3.) The BlogPress SEO plugin was written to steal your admin login info AND make it possible to login to your WordPress blog without a password.
To quote Yoast :
Update: It get's worse. As pointed out by this post, BlogPress SEO is pure malware, as it contains a function that allows someone who knows your admin email address (you know, the one they just sent to themselves when you installed the plugin) to log in without a password… That's purely criminal.
So I'll bet you're wondering just what mistake the plugin author made?
You'll love this:
4.) The BlogPress SEO WordPress plugin author wrote to BOTH Yoast AND mtekkmonkey and asked for a review.
Wow wow wow wow.
But here's a quick fix Yoast inflicted on that malware BlogPress WordPress Plugin!
This is sheer brilliance.
…With permission, he made a blank plugin by the same name over at the WordPress Repository that simply had a higher version number.
With the help of Andrew Nacin, I registered blogpressseo as a plugin on WordPress.org, created an empty plugin file with the same name and a higher version number, added a readme.txt with an upgrade notice, and uploaded it to WordPress.org….

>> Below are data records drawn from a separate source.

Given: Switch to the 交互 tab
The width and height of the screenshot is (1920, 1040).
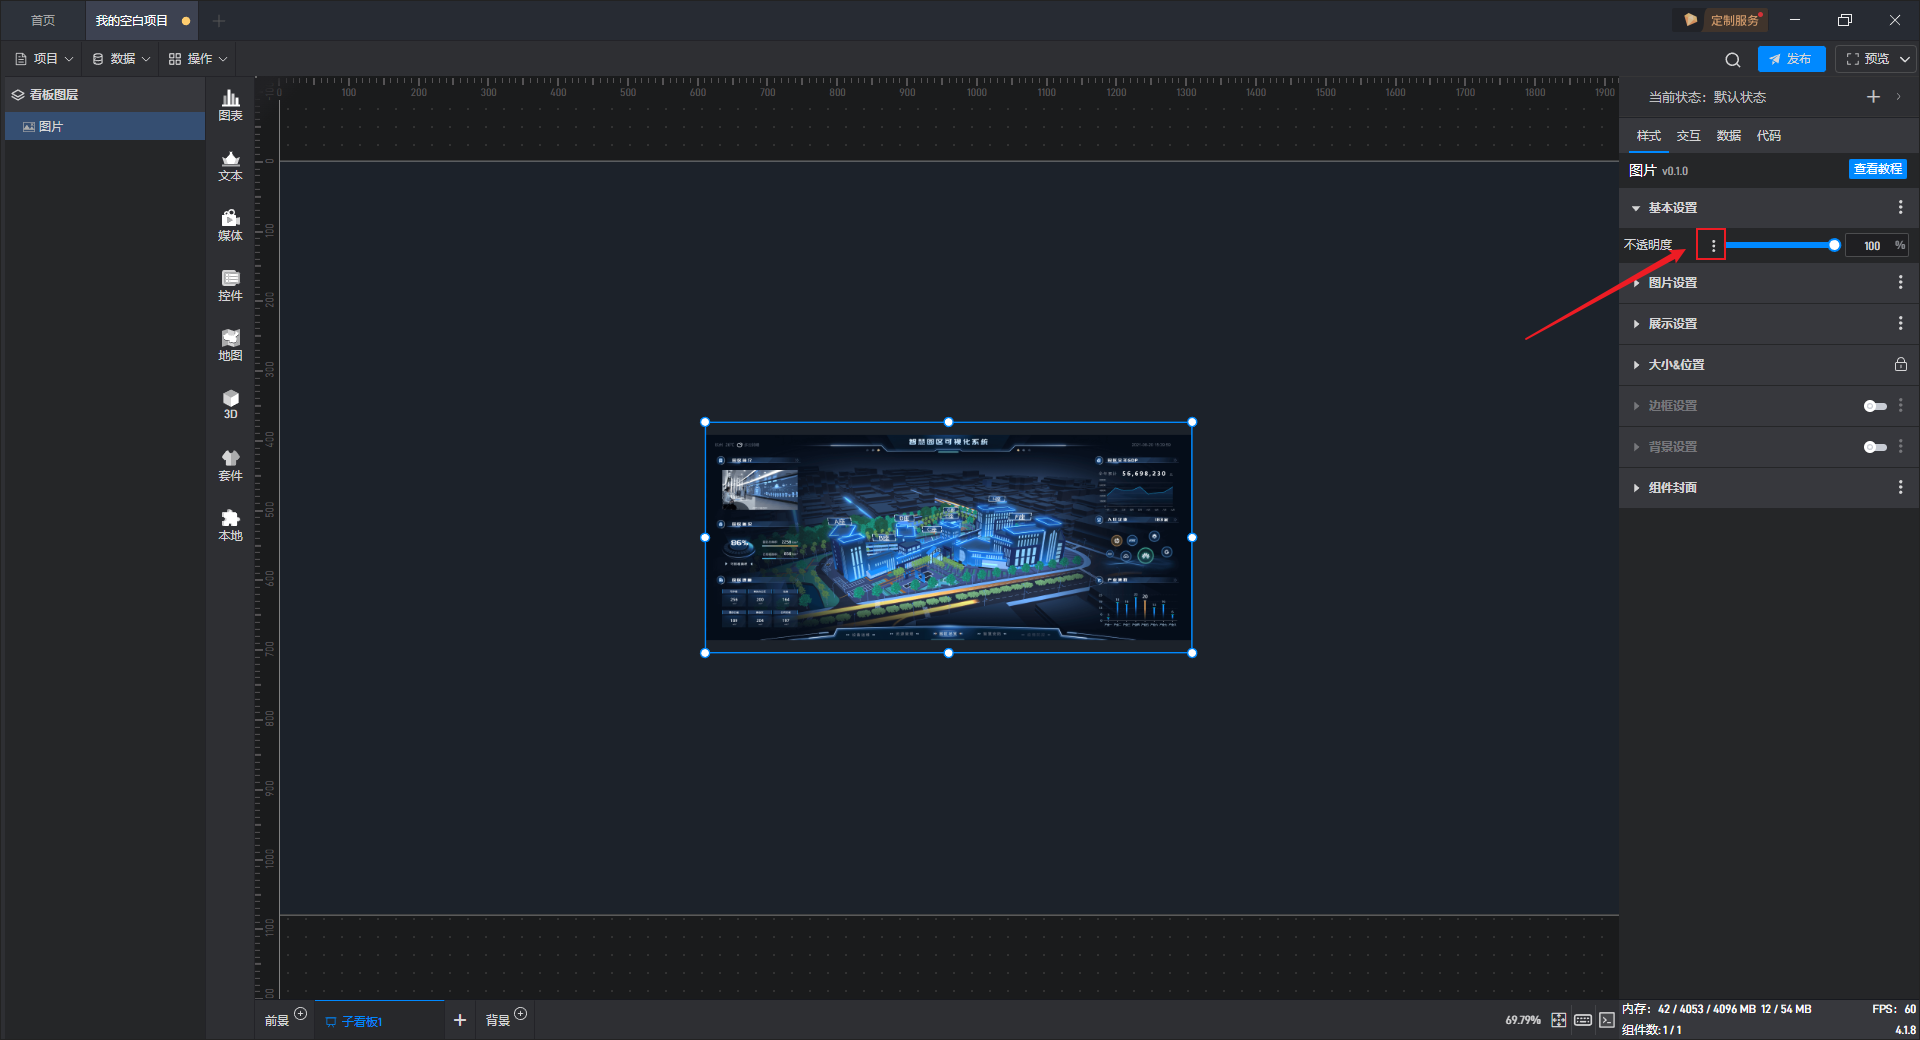Looking at the screenshot, I should click(1688, 136).
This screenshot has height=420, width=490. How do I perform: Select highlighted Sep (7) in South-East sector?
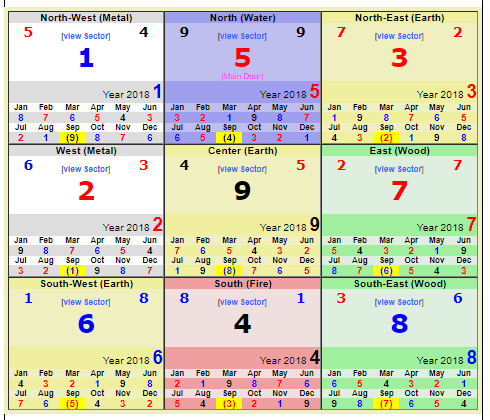(x=386, y=404)
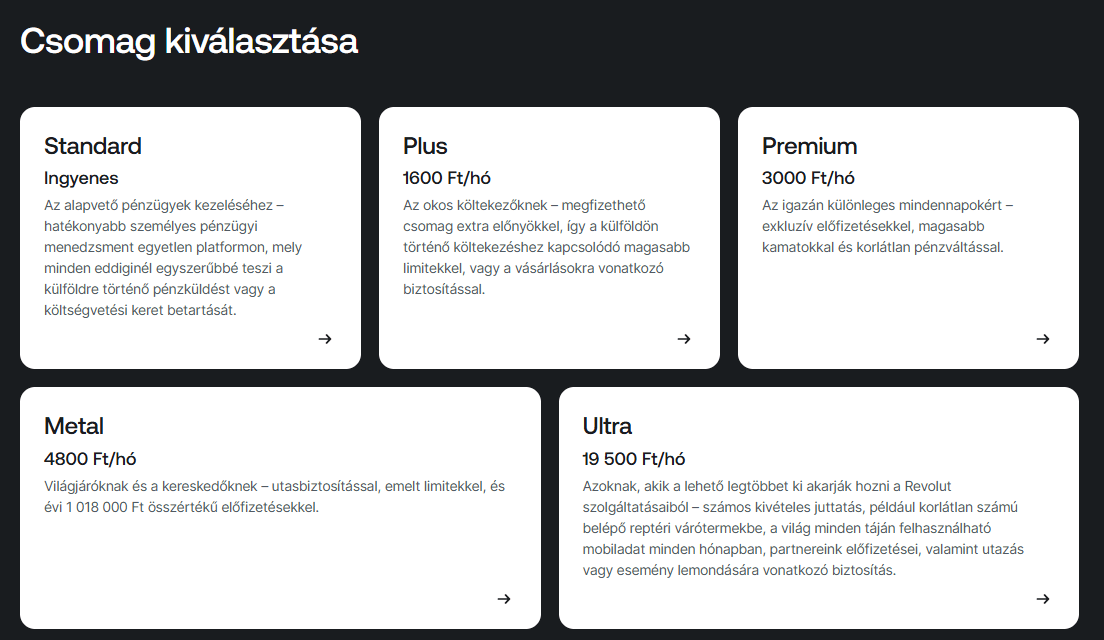Screen dimensions: 1104x640
Task: Click the 1600 Ft/hó price
Action: (x=447, y=179)

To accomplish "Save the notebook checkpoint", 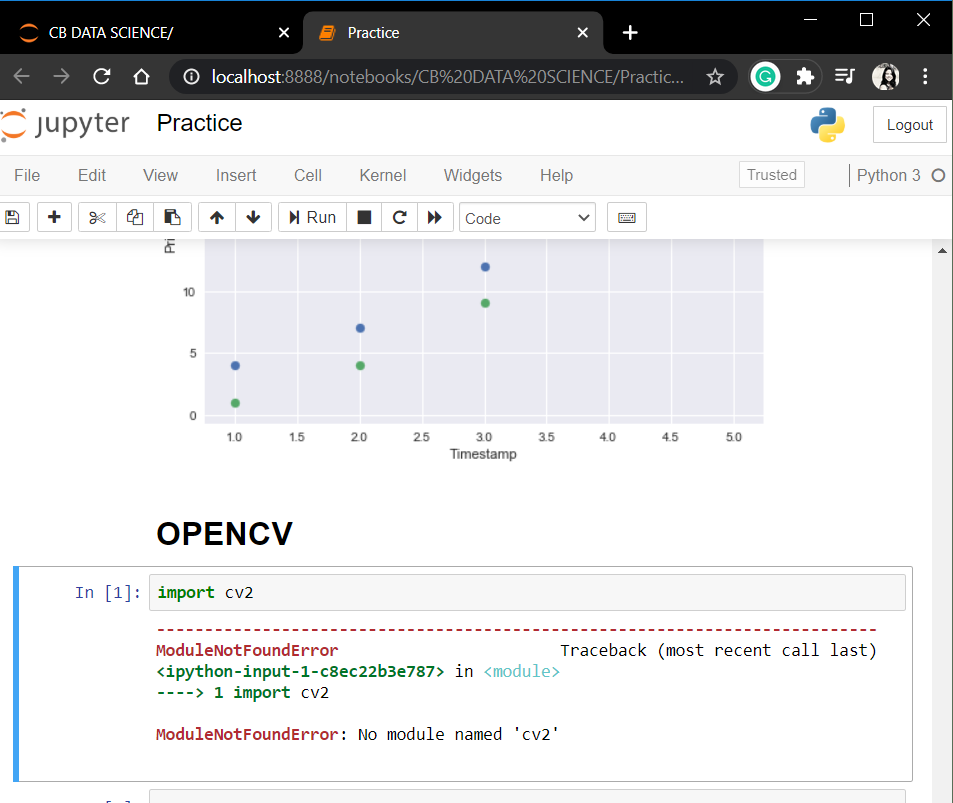I will point(12,217).
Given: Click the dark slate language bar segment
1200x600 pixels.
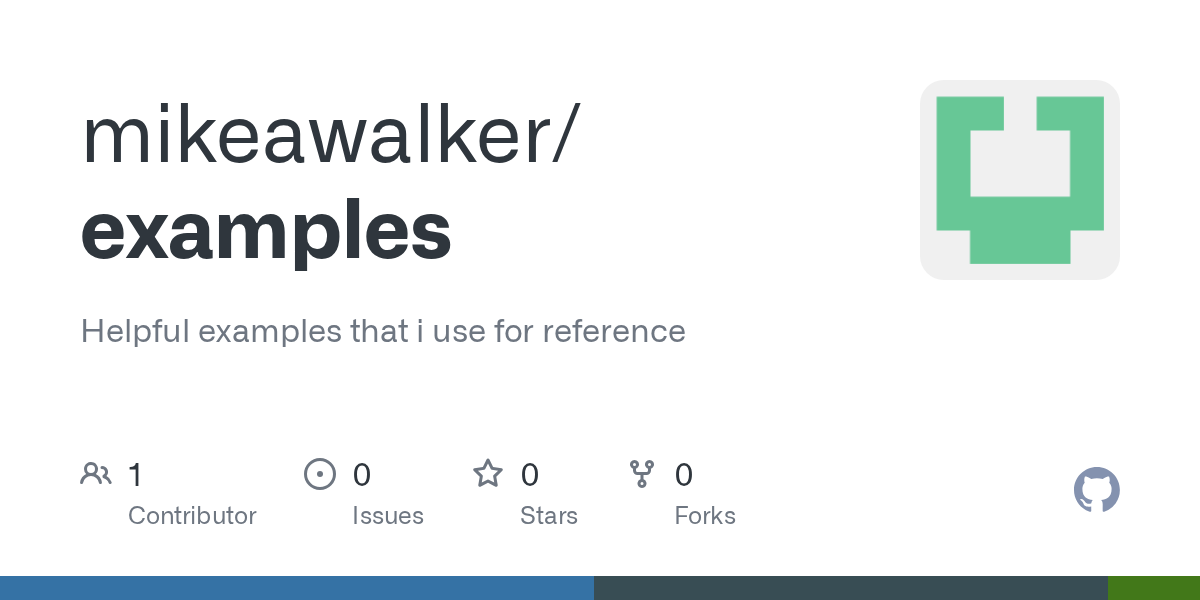Looking at the screenshot, I should tap(851, 588).
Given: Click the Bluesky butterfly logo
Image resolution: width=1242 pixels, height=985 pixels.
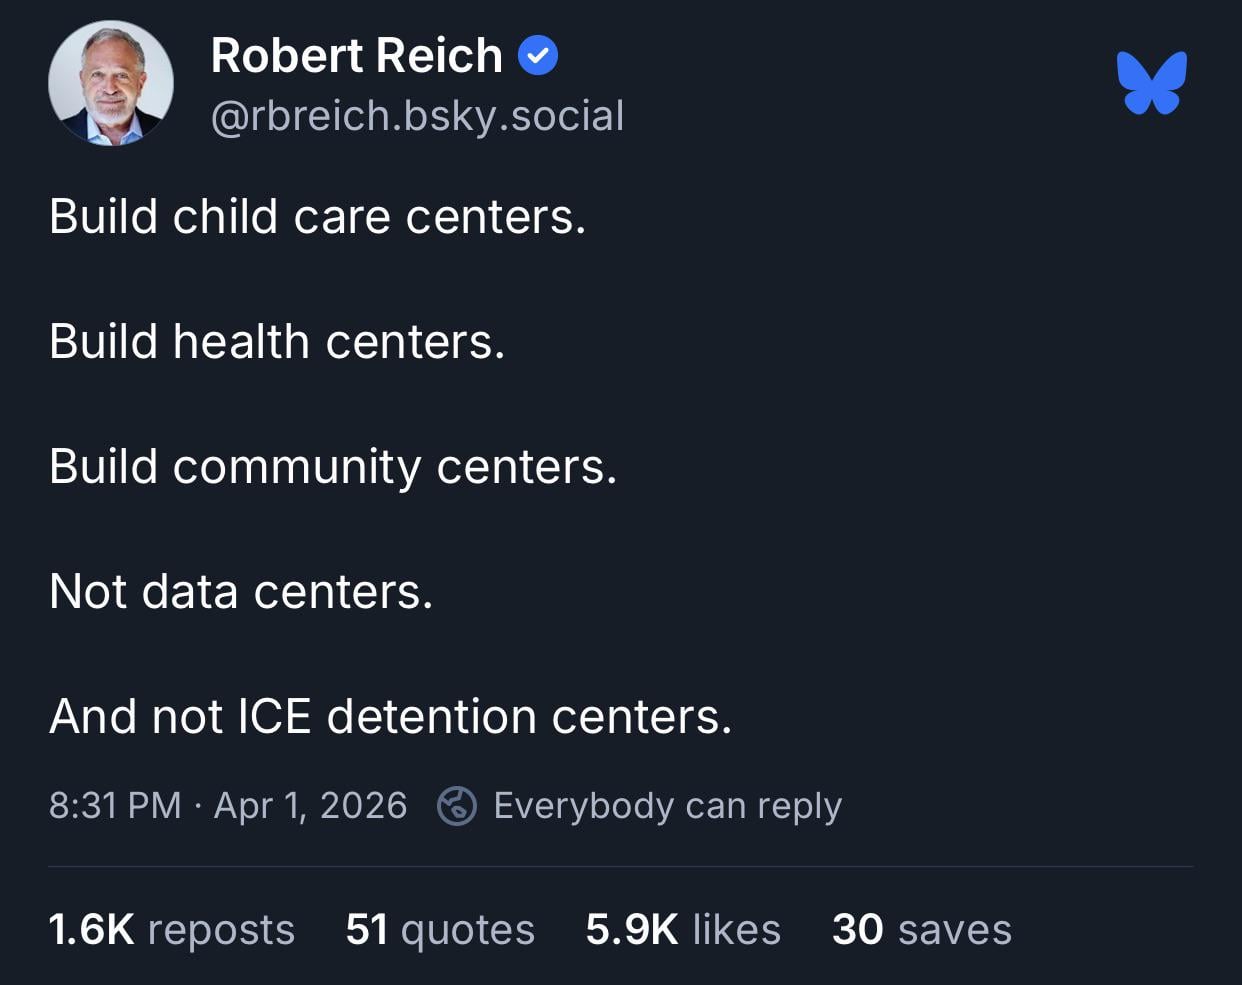Looking at the screenshot, I should (1152, 83).
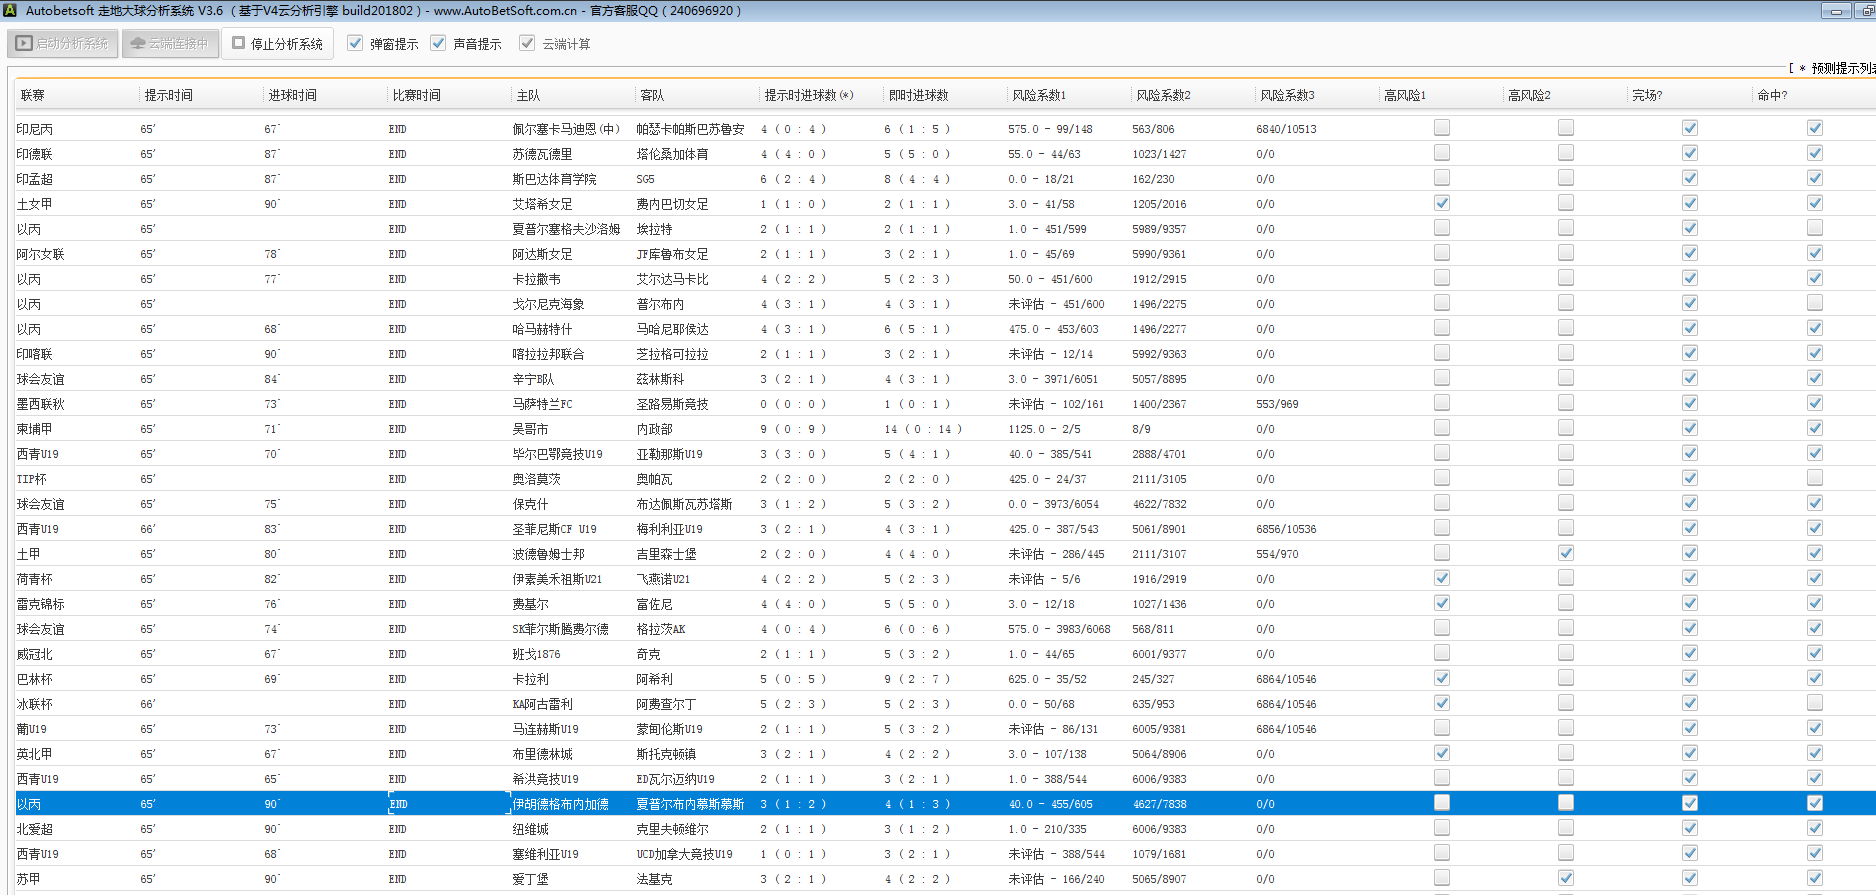Uncheck 高风险2 box in the 土甲 row
Screen dimensions: 1876x895
[1565, 553]
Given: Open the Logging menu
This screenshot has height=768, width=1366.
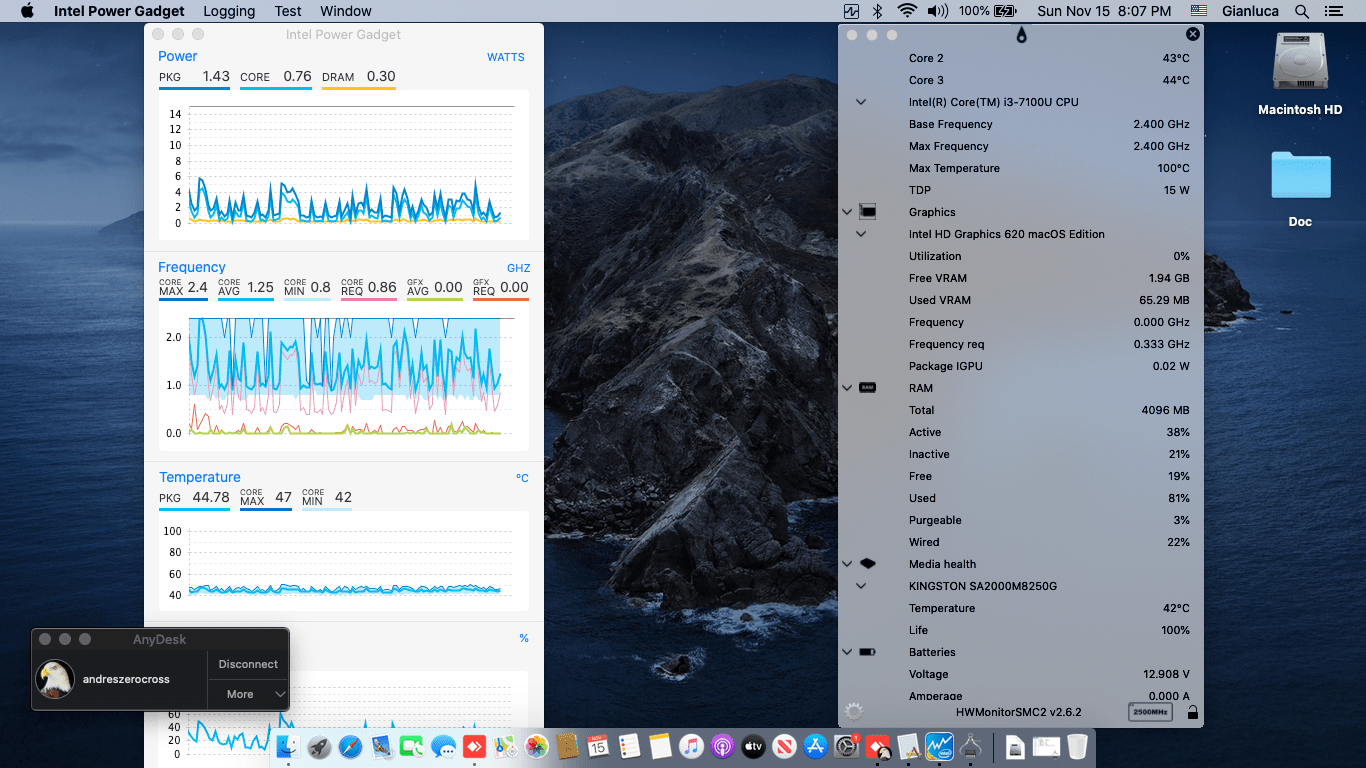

I had already installed the plugin on my blog (well, an empty version of it, just the headers), so I could test it, and low and behold, it worked…
It's a primitive form of a kill switch (which I wish WordPress had, but it's better than nothing). The funny thing is: we'll now also be able to see how many people are running this plugin and how many of them upgrade. So far, 26 people have been saved!…MORE….
Wasn't that smart of him?
Which brings me now to:
What *you*, gentle reader, need to do *now*
If you've installed the Blogpress SEO plugin, *uninstall* it now.
Change your admin password.
And tell all of your network about this problem (feel free to point them to this site if needed).
When finding a nifty-neato WordPress plugin, you need to search for it FIRST on Google like so:
- (plugin name) malware (ie "blogpress seo" malware)
- (plugin name) spyware (ie "blogpress seo" spyware)
- (plugin name) help (ie "blogpress seo" help)
to see if anyone has experienced any problems already.
An educated blogger is always the best kind of blogger!
And one last thing:
Ideally, always and only download WordPress plugins from the official WordPress Plugin Repository.
While it's still no absolute guarantee of safety, it's as near as that as you can get.
Want more information? Check out:
- BlogPress SEO plugin isn’t just bad, it’s malware
- BlogPress SEO is Malware
- BlogPress SEO Plugin: Spam!
- BlogPress SEO Plugin: Spam, Spam, Spam!
- Don’t use BlogPress SEO. Ever.
- Malware Warning > BlogPress SEO Plugin
- WARNING: Don’t USE BlogPress SEO Plugin On WordPress, It’s A Scam and Trojan
Hope you found this article useful! It sure caught my attention, indeed.